Prior to the global pandemic, SD-WAN was among the leading digital transformation initiatives in the enterprise space, as IT teams deployed this tech to help to connect their increasingly distributed remote office footprint.

Months into the global quarantine, however, it’s becoming increasingly clear that the pre-COVID focus on the remote office has shifted markedly to support work-from-home (WFH), which conventional SD-WAN deployments aren’t optimized for. But it’s a bit of a mixed bag across the IT landscape when it comes to where SD-WAN falls on enterprise IT wishlists, especially as some teams start transitioning back to offices in fits and starts as the pandemic continues to evolve.

A recent survey from the Dell’Oro Group, a telecommunications, networks, and data center industries think tank, found that investments into SD-WAN will continue their massive growth trajectory well into the next decade, with sales of SD-WAN products forecast to exceed $324 billion in the next four years alone.

This aligns pretty closely with a recent study conducted just at the start of the pandemic back in April by NetworkWorld, which found that attitudes toward SD-WAN remained high among IT decision makers despite changing world events: 58 percent of respondents said SD-WAN can improve bandwidth efficiency across their networks, while 55 percent indicated they expect new SD-WAN deployments will expand connectivity options. The survey also found that the increased use of containers and cloud-based applications that need access from the edge will help promote the use of SD-WAN technologies.

But just as forecasts around when offices will fully reopen aren’t unanimous, the same rings true for data around SD-WAN.
-=-=-=-=-
## WORK INSTRUCTION
Extend the text on SD-WAN during the pandemic, picking up after its final sentence.

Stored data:
-=-=-=-=-
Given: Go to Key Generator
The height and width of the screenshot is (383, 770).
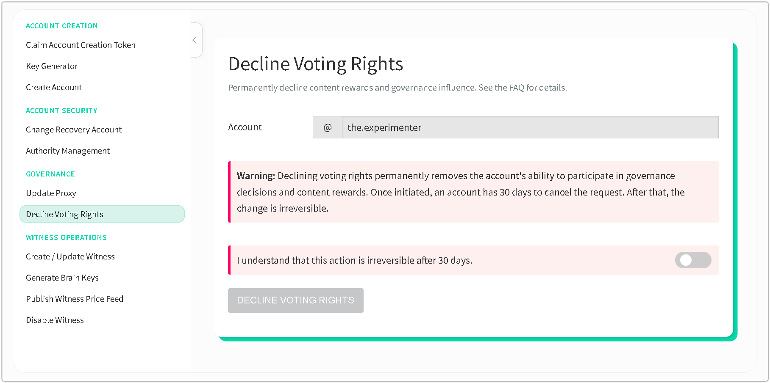Looking at the screenshot, I should [x=52, y=66].
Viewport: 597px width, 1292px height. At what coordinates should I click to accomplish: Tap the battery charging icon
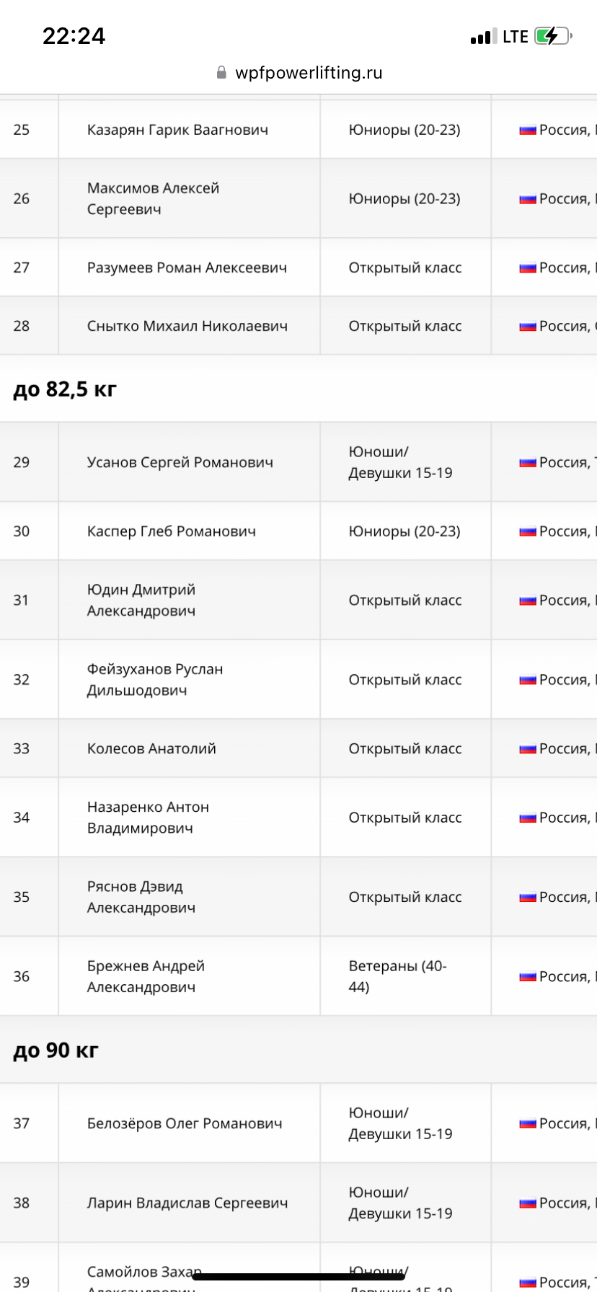pyautogui.click(x=553, y=36)
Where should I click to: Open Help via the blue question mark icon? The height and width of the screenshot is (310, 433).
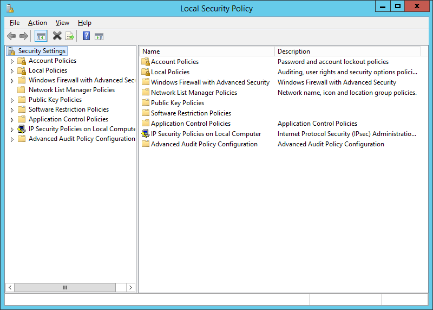[86, 36]
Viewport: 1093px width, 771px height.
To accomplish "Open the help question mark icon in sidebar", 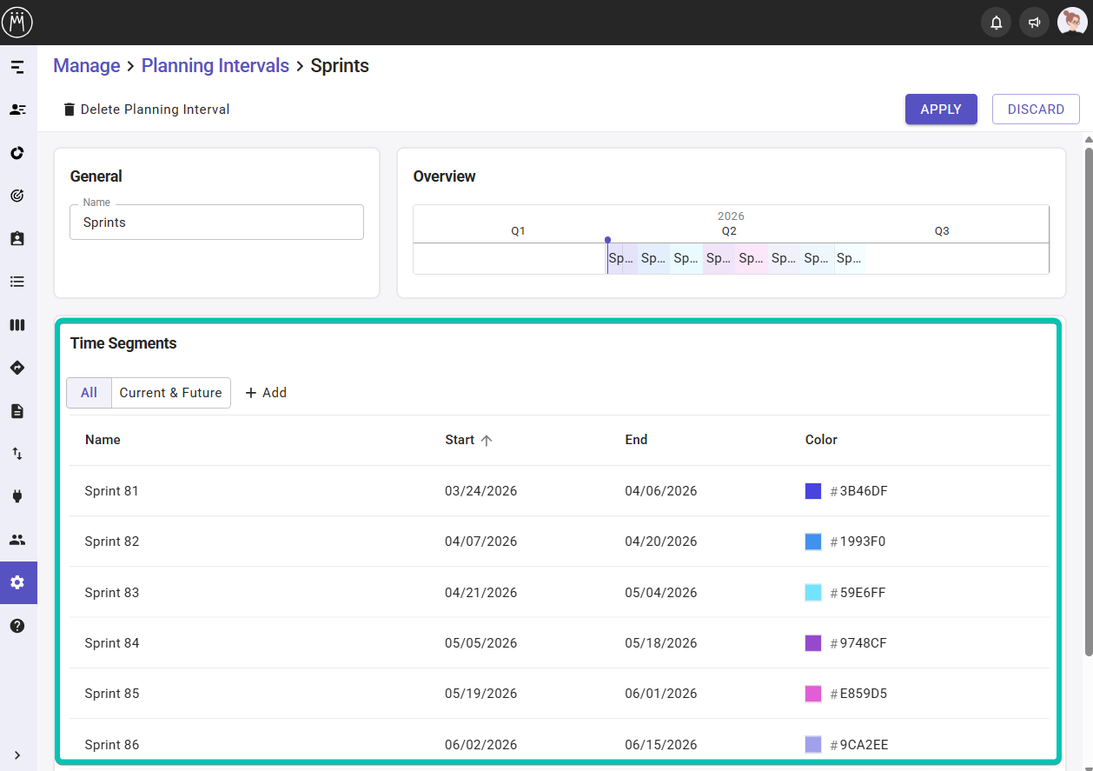I will (17, 626).
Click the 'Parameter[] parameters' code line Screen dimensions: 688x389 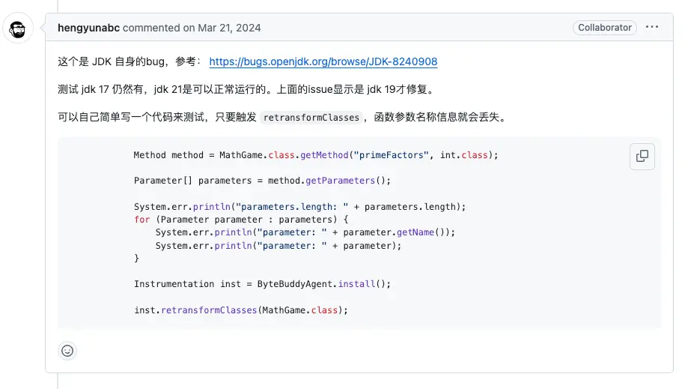coord(262,181)
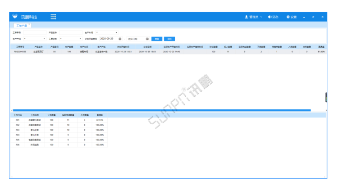
Task: Click the horizontal scrollbar under the work order table
Action: [x=161, y=110]
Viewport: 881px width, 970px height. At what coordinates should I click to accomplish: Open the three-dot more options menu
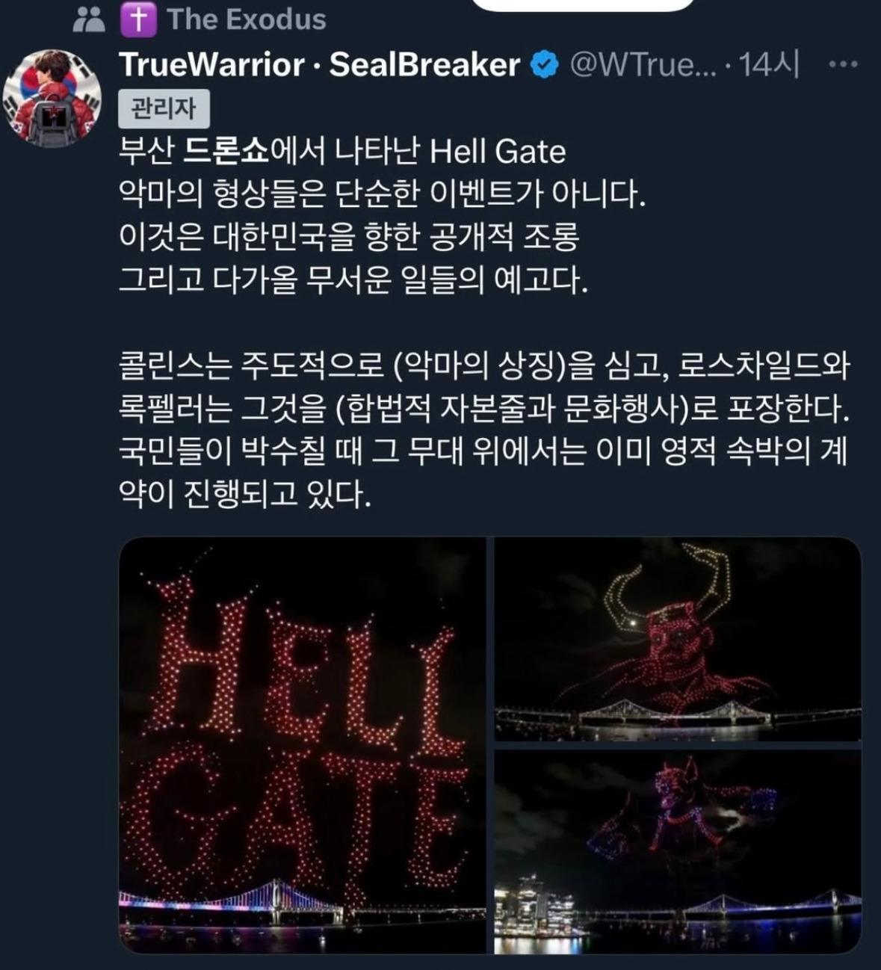click(844, 65)
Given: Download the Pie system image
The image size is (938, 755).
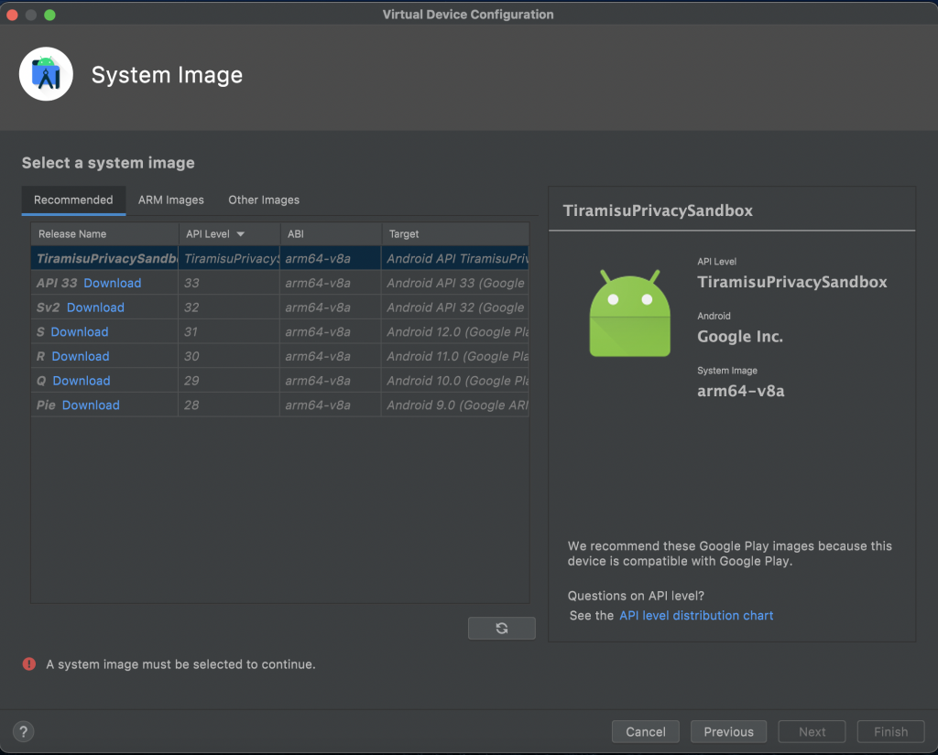Looking at the screenshot, I should click(x=91, y=405).
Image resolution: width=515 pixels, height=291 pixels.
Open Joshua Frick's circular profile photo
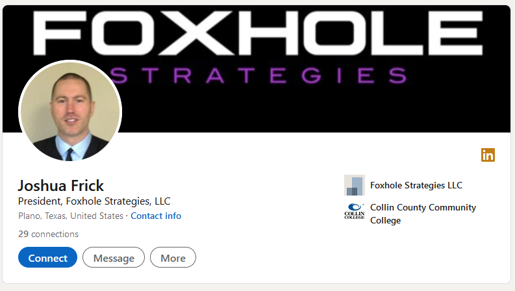click(70, 111)
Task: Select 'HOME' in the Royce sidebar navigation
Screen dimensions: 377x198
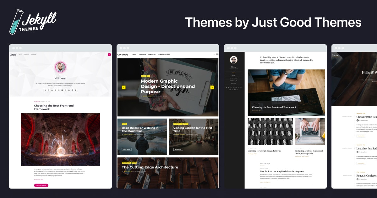Action: pyautogui.click(x=233, y=73)
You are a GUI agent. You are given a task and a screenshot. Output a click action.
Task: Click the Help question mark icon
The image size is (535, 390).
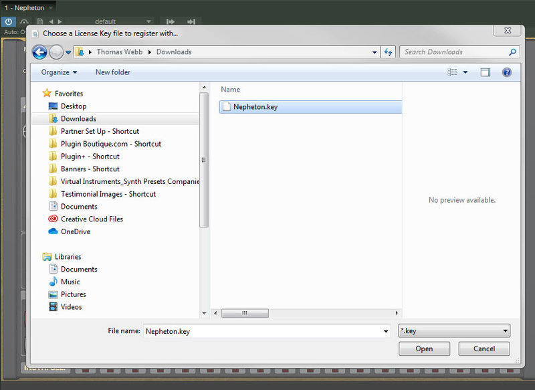(507, 72)
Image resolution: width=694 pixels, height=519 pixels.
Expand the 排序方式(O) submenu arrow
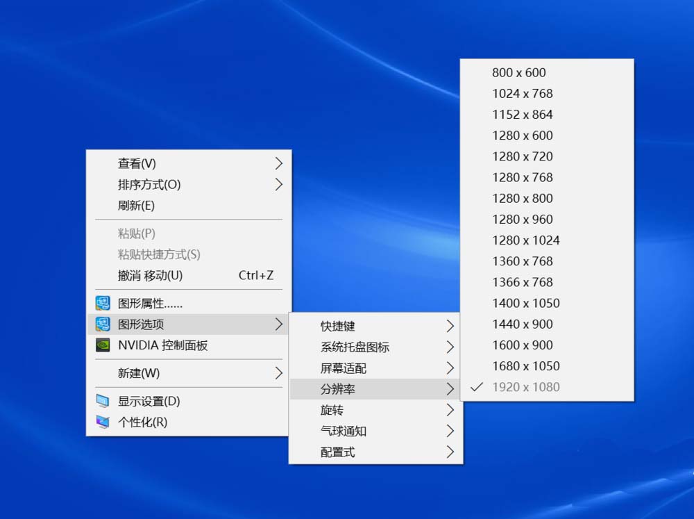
-=-=-=-=-
## RESULT OF THIS TASK
A new survey of UK business leaders from Accelerate that polled IT leaders back in May found that teams are far less rosy on their expected ROI from SD-WAN deployments as in-office work increasingly takes a back seat. For the majority of businesses polled for the report, key challenges include managing remote worker performance and support, while almost half reported problems with bandwidth, infrastructure capacity, and an increased number of dispersed and unmanaged devices accessing corporate resources.

So what can IT teams make of all the mixed messages?

The moral of the story is that no matter what technologies teams are using to help manage their increasingly complex networks, they need to ensure they’re leveraging solutions that put the end user first. Whether those are tools designed to support the remote office or technologies geared toward WFH, as long as teams have visibility into how end users are experiencing the network at the end of the day, they can prioritize their tech deployments accordingly to optimize performance.

This means that, first and foremost, teams need to be deploying monitoring solutions that can see into all network environments – from last-mile ISP connections for at-home workers to the LAN supporting a remote office.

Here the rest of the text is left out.